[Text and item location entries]

------

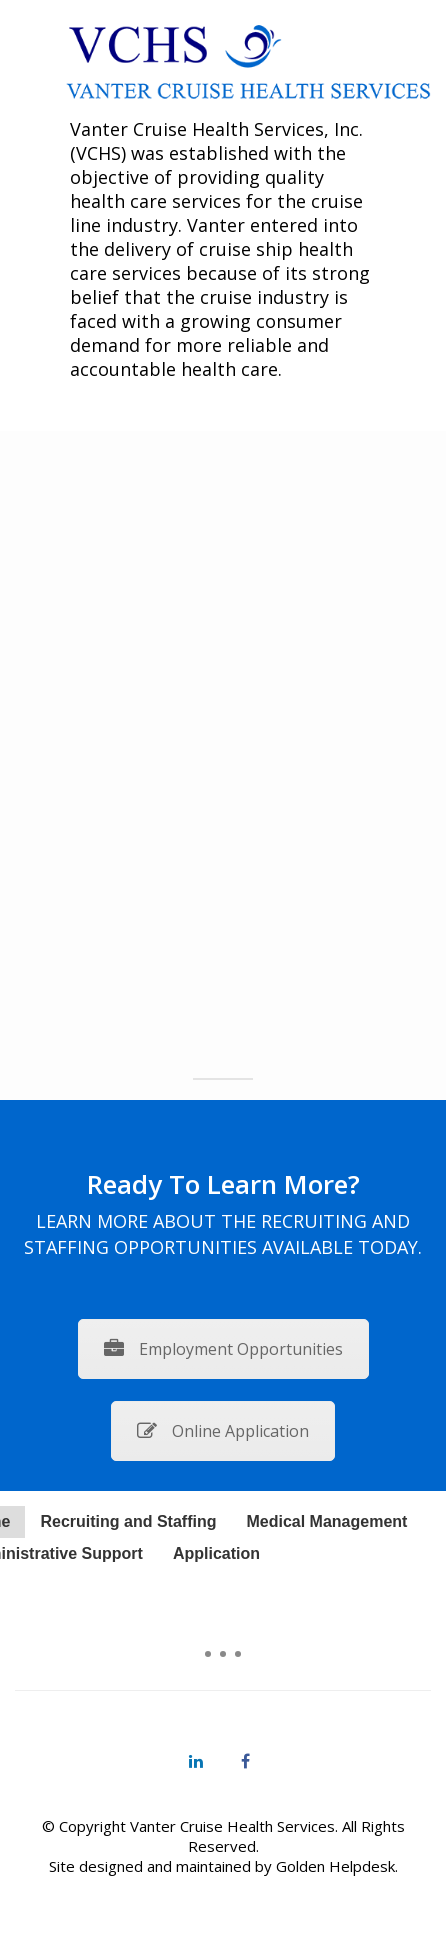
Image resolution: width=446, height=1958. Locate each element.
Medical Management (326, 1521)
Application (216, 1553)
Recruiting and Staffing (128, 1521)
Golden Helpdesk (335, 1866)
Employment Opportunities (223, 1349)
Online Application (223, 1431)
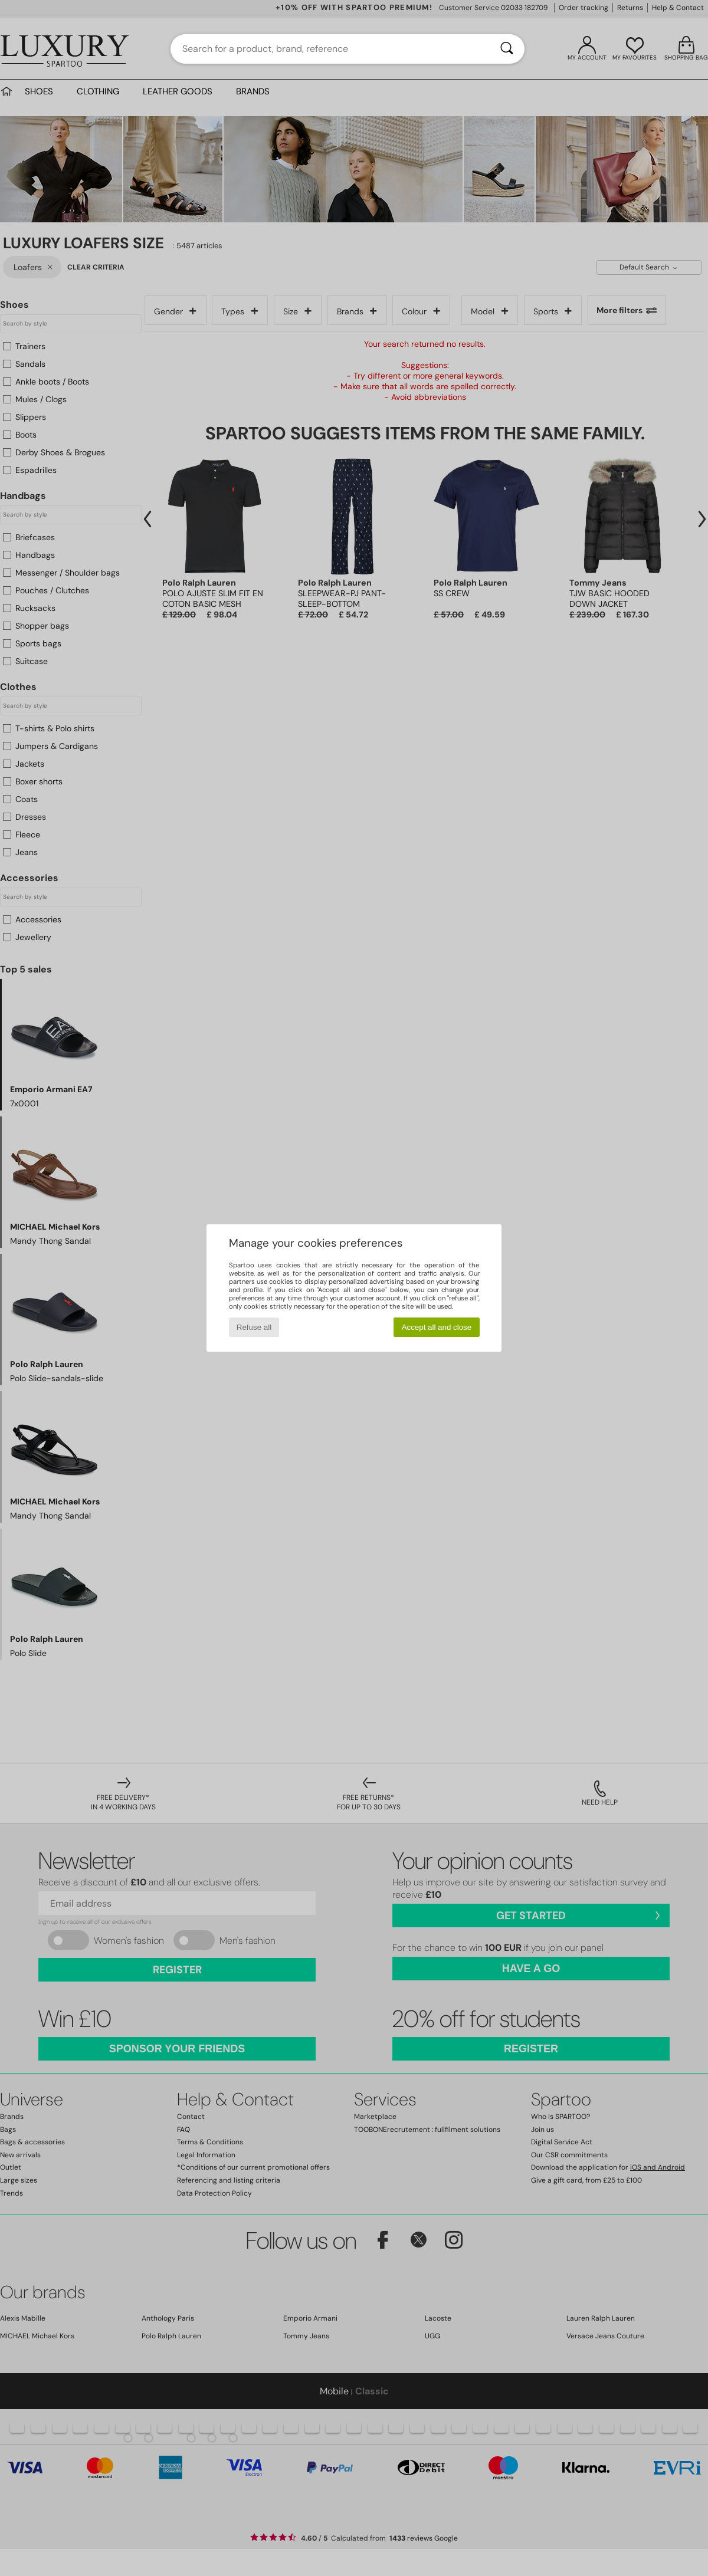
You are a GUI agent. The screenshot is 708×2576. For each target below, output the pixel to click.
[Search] (507, 49)
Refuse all (254, 1327)
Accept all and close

------

**Written problem:**
Please reproduce all of the lines above without the pictures, offsetting every number in the answer coordinates by -21.

**Exercise answer:**
Image resolution: width=446, height=1958. Locate each element.
Medical Management (305, 1500)
Application (195, 1532)
Recruiting and Staffing (107, 1500)
Golden Helpdesk (314, 1845)
Employment Opportunities (202, 1328)
Online Application (202, 1410)
You are a GUI agent. The screenshot is 708×2576. For each target below, output the pixel to click.
[Search] (486, 28)
Refuse all (233, 1306)
Accept all and close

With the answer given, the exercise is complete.